▶ Recorded information:
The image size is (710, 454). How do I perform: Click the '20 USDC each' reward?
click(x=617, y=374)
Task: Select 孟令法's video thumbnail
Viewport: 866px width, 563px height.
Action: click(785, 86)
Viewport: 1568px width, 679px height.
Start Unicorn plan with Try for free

▶ What you will do: Reproduce the records above line for line, with no changes.

▶ Response to this task:
The image size is (710, 454). How do I perform: Click the '20 USDC each' reward?
click(x=617, y=374)
Task: Select 孟令法's video thumbnail
Viewport: 866px width, 563px height.
Action: click(785, 86)
Viewport: 1568px width, 679px height.
Start Unicorn plan with Try for free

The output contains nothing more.